Alrededor de 1,8 millones de pequeños padecen desnutrición aguda en Yemen

“Yemen es un infierno en vida para el 50 o 60% de los niños que lo habitan”, declaró ante la prensa el director regional de UNICEF para el Medio Oriente y África, Gert Cappelaere, al final de su visita al país.

Lamentando la muerte de Amal, la niña cuya foto de portada en el New York Times conmocionó al mundo, Cappelaere reveló que en Yemen unos 30.000 pequeños como ella mueren cada año por malnutrición.

“Anualmente 1,8 millones de niños sufren desnutrición aguda y cada día unos 400.000 se enfrentan a la desnutrición aguda grave. El 40% de ellos vive en Hodeida y en las demás provincias donde se libra la guerra”, aseguró el jefe de UNICEF para la región, agregando que más de un millón de mujeres embarazadas o en período de lactancia padecen anemia.

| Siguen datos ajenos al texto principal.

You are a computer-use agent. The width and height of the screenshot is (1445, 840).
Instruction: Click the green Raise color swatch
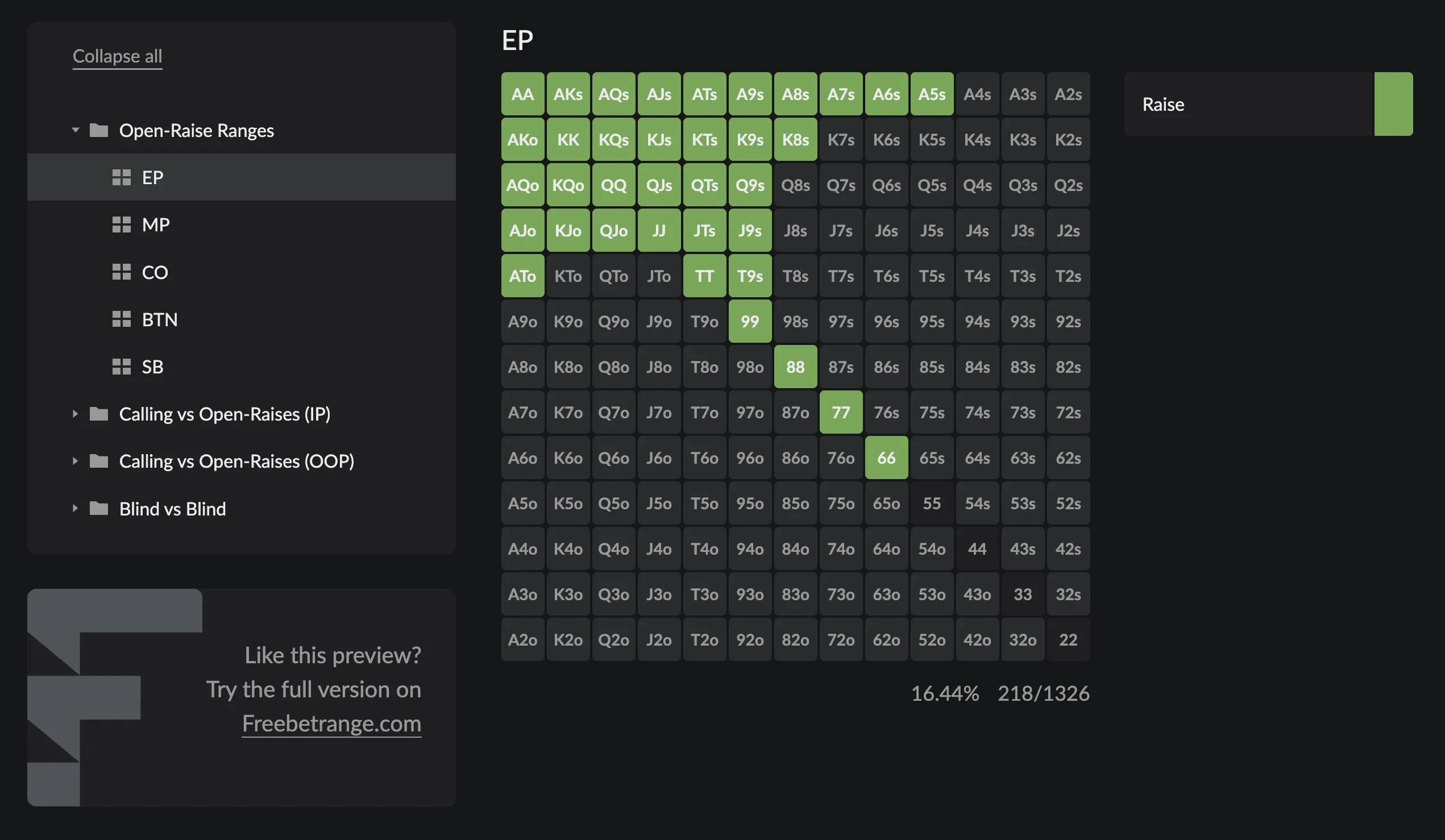coord(1393,104)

Cappelaere describió como durante su visita pudo ver a niños en el hospital de al-Thawra, el único hospital de referencia que queda en Hodeida a causa de los intensos combates.

“Hoy en Yemen, cada 10 minutos, un niño se está muriendo de enfermedades que se pueden prevenir fácilmente”, dijo, asegurando que los niveles de vacunación han disminuido drásticamente desde que comenzó la guerra, y los brotes de sarampión y difteria están afectando fatalmente a los niños.

El jefe de UNICEF se refirió también a la terrible situación económica, señalando que las frutas frescas, las verduras, la carne, el pescado e incluso el agua potable son demasiado caras para las familias más vulnerables.